- Requirement 1 -
Translate this sentence from the passage on the Board of Peace into Spanish: "Trump declared himself chair of the board and described it as a high-level body composed of political leaders, financial figures, and diplomatic actors."
- Requirement 2 -
According to the passage on the Board of Peace, the board was announced as part of which broader plan?

===== Document extract

The announcement of a new international “Board of Peace” fits neatly into this pattern. Presented as a bold initiative to guide Gaza out of conflict and into reconstruction, the Board of Peace has been framed by its sponsors as innovative, inclusive, and forward-looking. Yet for Palestinians, the announcement raises an older, still unresolved question: Who decides Gaza’s future, and on what authority?

What Is the Board of Peace?

The Board of Peace was announced by US President Donald Trump as part of a broader Phase Two Gaza plan, marking a shift from ceasefire management to post-genocide governance and reconstruction.

According to official descriptions, the board is meant to:

  • Oversee Gaza’s political transition
  • Coordinate reconstruction funding and investment
  • Provide international supervision during a “transitional” period

Trump declared himself chair of the board and described it as a high-level body composed of political leaders, financial figures, and diplomatic actors. Unlike the United Nations, the board has no clear treaty basis, no General Assembly mandate, and no defined accountability mechanism.

==========
===== Supplied information

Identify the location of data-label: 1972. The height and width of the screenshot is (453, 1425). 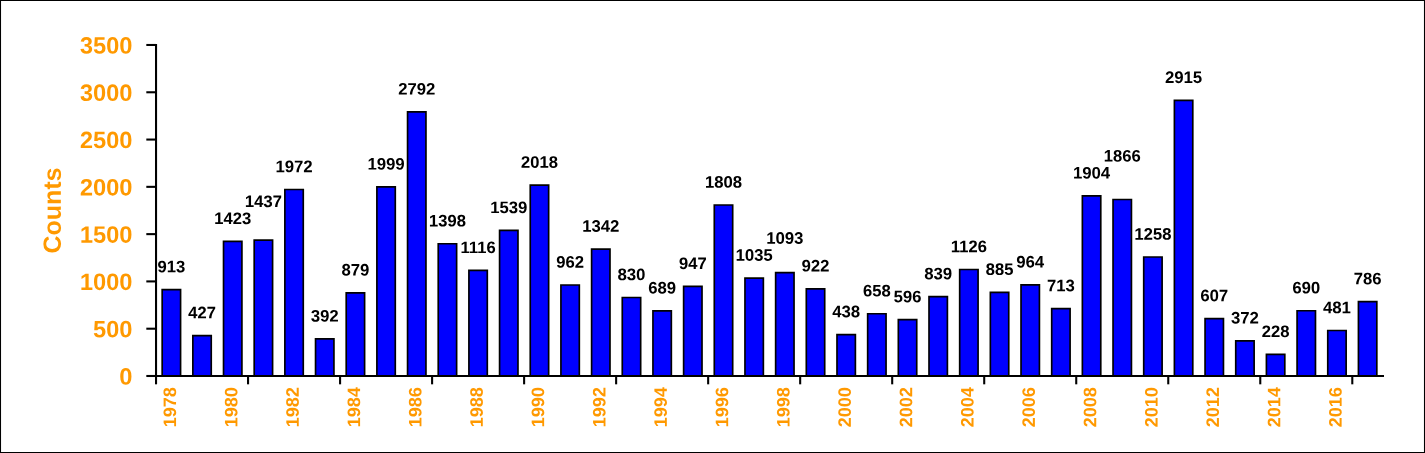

==========

- Task response 1 -
Trump se declaró presidente de la junta y la describió como un órgano de alto nivel compuesto por líderes políticos, figuras financieras y actores diplomáticos.

- Task response 2 -
A broader Phase Two Gaza plan.